◆ Written task ◆
Rewrite the material below as a numbered list with one line per item. Skip blank lines and leave out the pictures.

= = =

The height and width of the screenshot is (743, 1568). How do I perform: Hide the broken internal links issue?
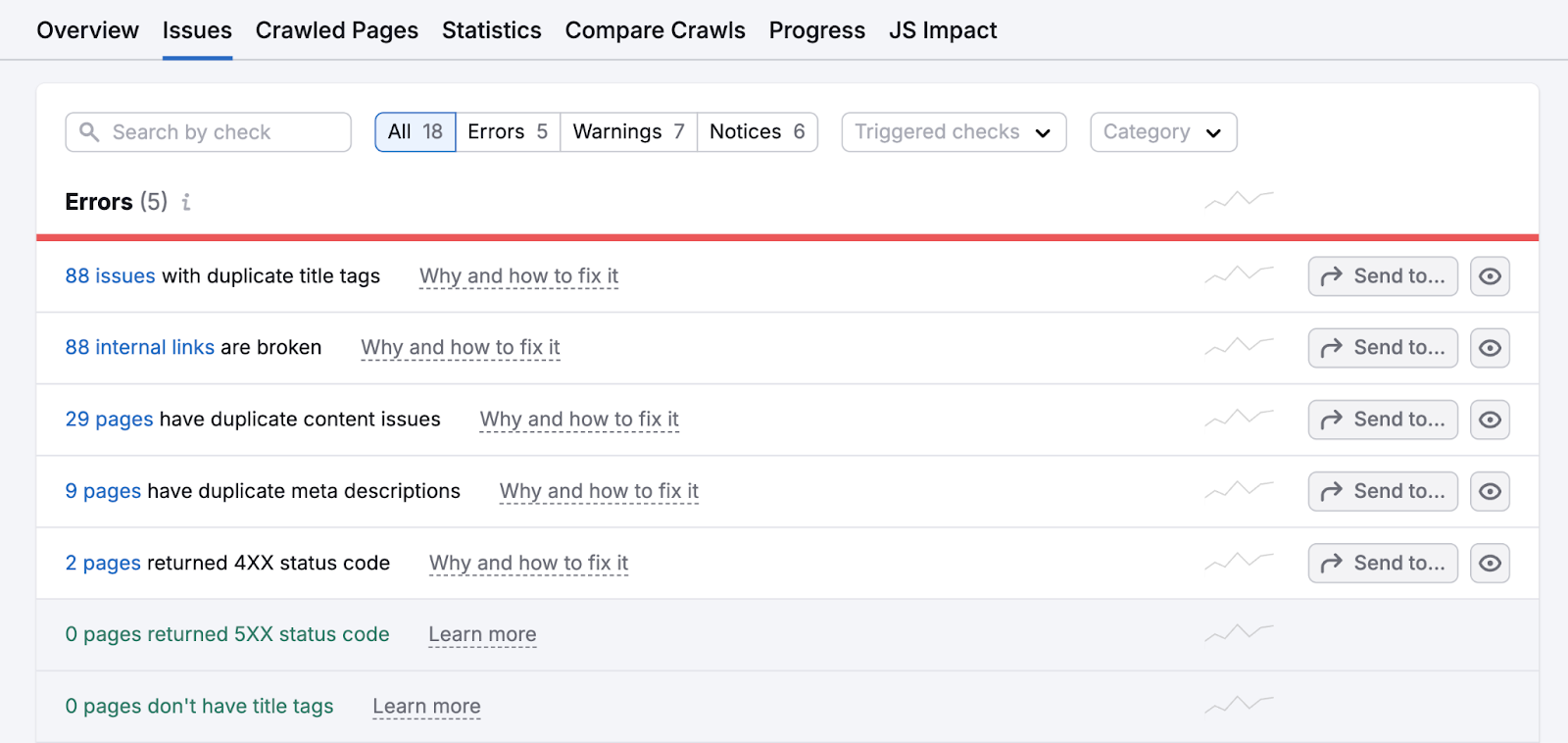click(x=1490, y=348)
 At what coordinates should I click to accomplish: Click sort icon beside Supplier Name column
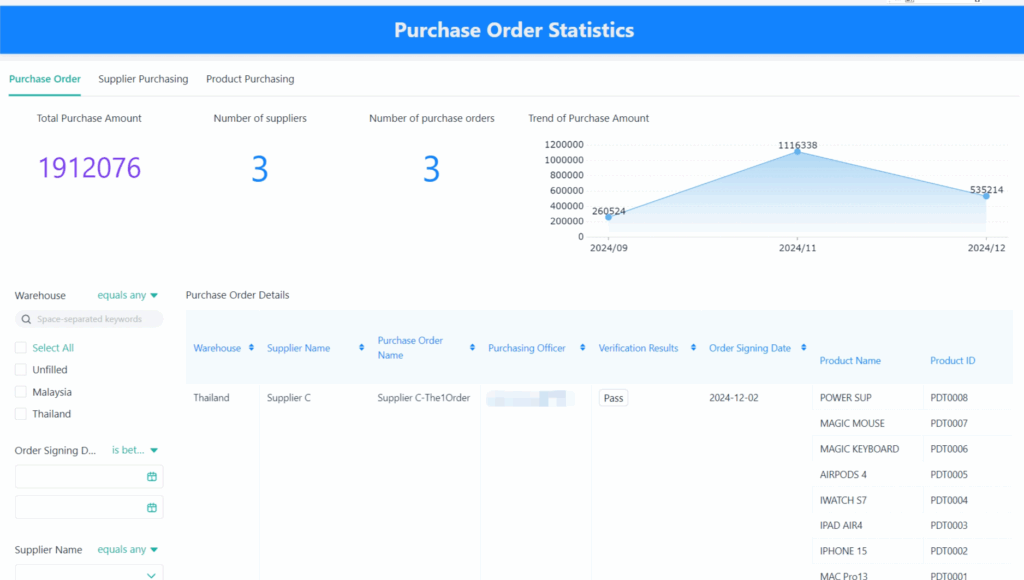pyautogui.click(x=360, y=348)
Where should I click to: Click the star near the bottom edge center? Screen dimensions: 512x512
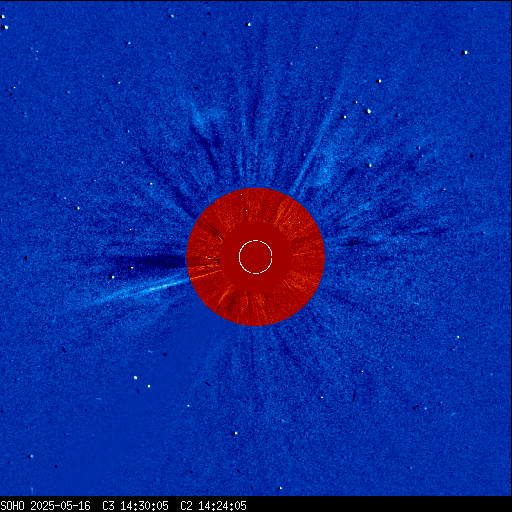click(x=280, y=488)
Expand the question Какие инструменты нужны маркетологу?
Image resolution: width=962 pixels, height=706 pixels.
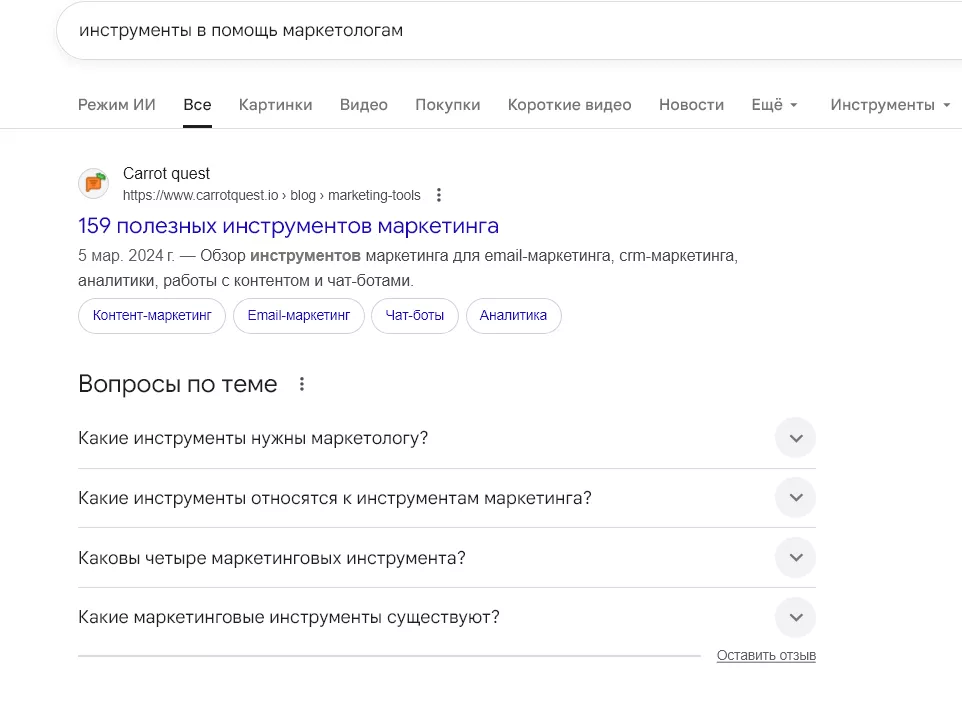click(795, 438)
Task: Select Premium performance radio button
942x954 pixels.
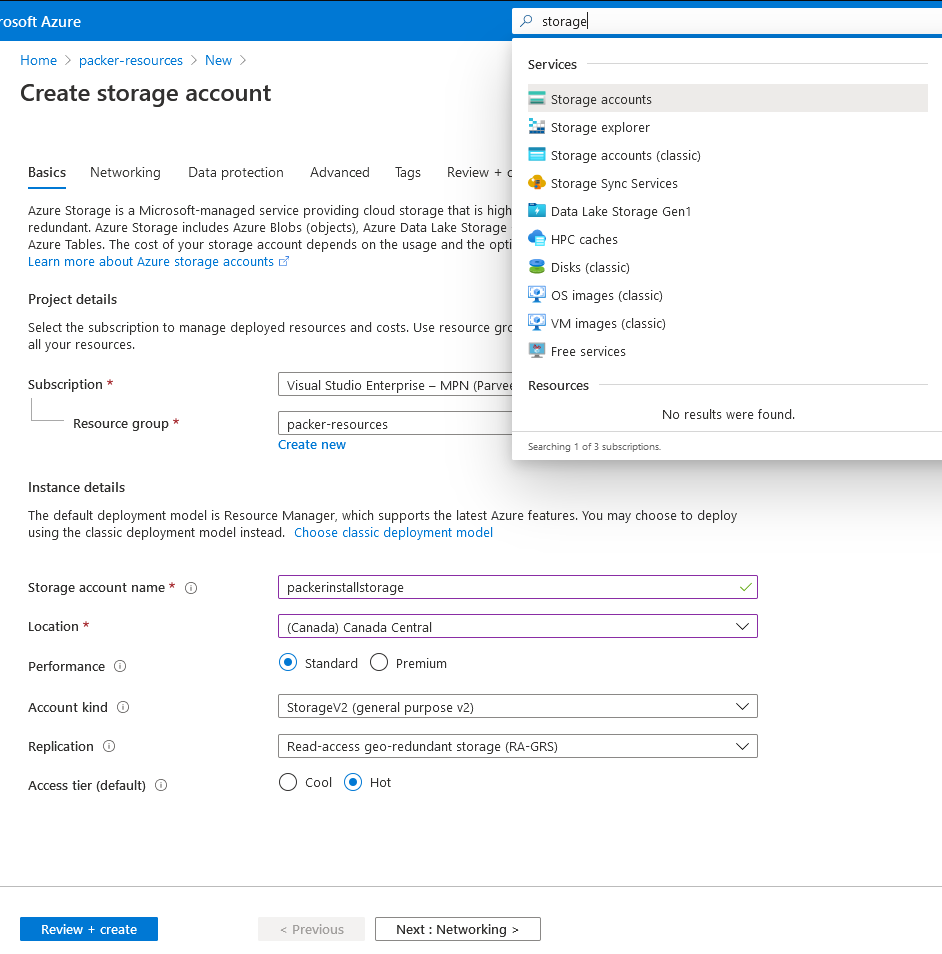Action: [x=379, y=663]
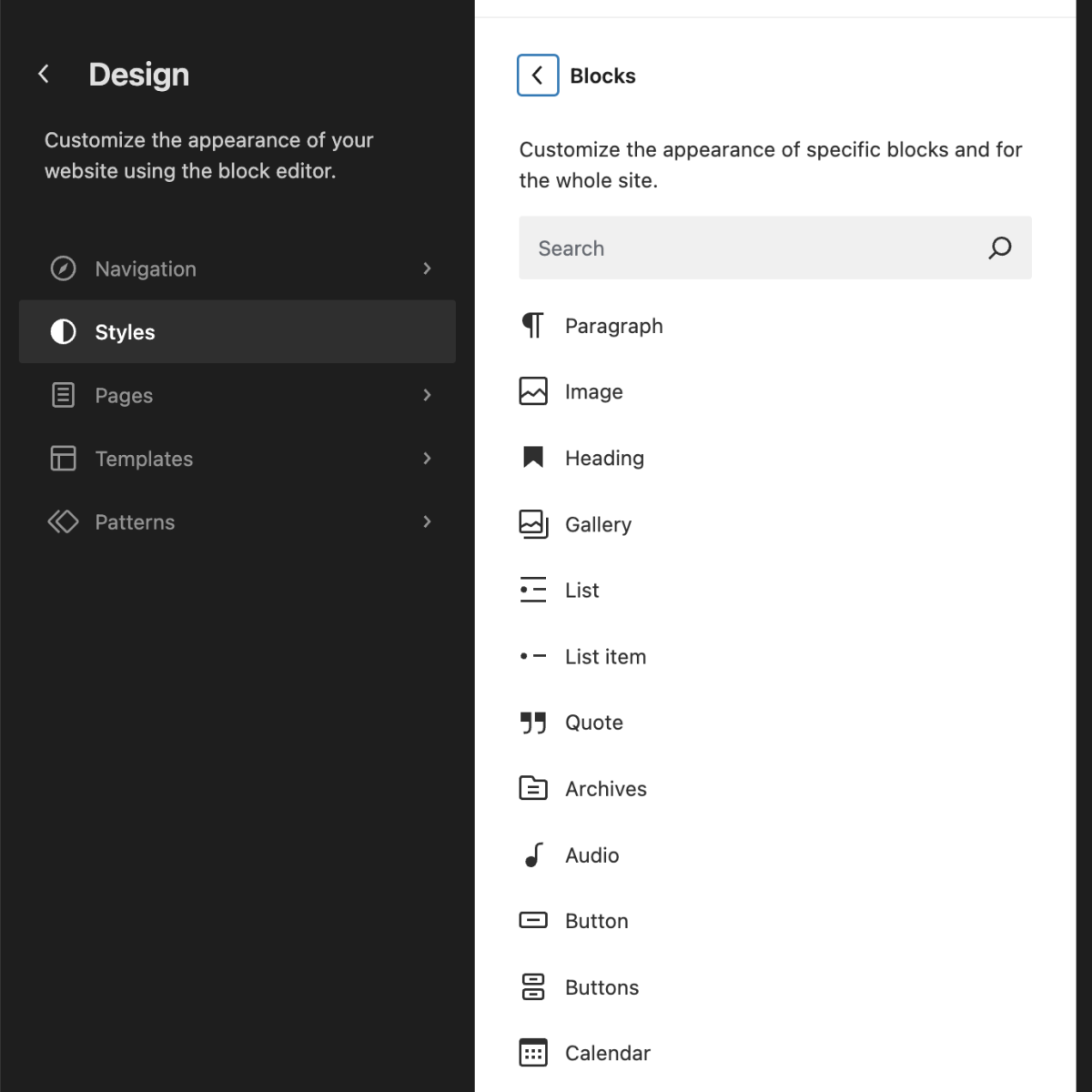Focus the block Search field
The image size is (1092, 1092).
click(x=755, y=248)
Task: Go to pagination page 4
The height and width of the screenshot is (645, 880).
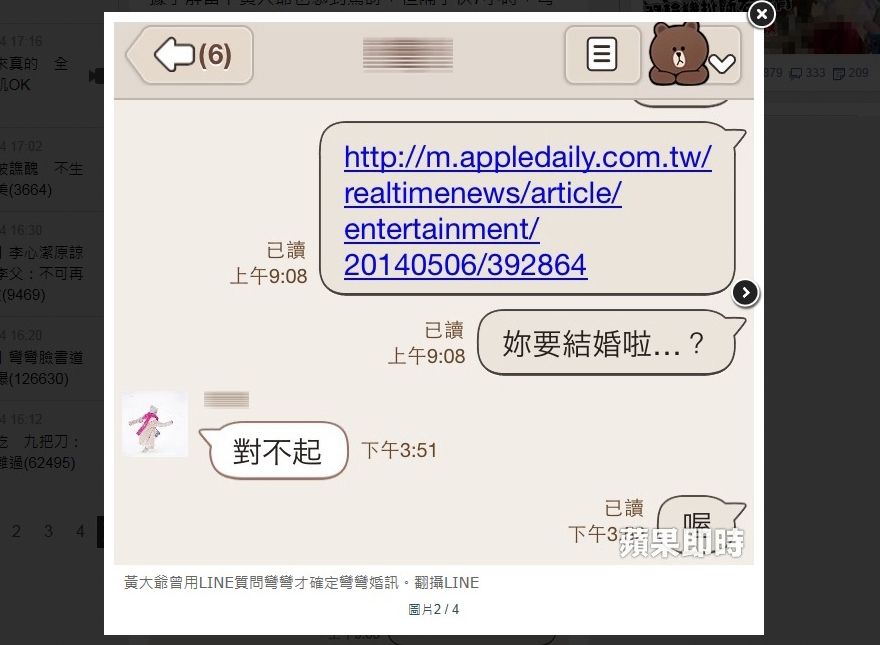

= = =

◆ Exercise solution ◆
1. The height and width of the screenshot is (743, 1568). How do I perform: Hide the broken internal links issue?
2. click(x=1490, y=348)
3.  At what coordinates should I click to accomplish: Click sort icon beside Supplier Name column
4. pyautogui.click(x=360, y=348)
5. Where should I click to: Click the star near the bottom edge center? Screen dimensions: 512x512
6. click(x=280, y=488)
7. Expand the question Какие инструменты нужны маркетологу?
8. Image resolution: width=962 pixels, height=706 pixels.
9. click(795, 438)
10. Task: Select Premium performance radio button
11. 942x954 pixels.
12. Action: [x=379, y=663]
13. Focus the block Search field
14. The image size is (1092, 1092).
15. click(x=755, y=248)
16. Task: Go to pagination page 4
17. The height and width of the screenshot is (645, 880).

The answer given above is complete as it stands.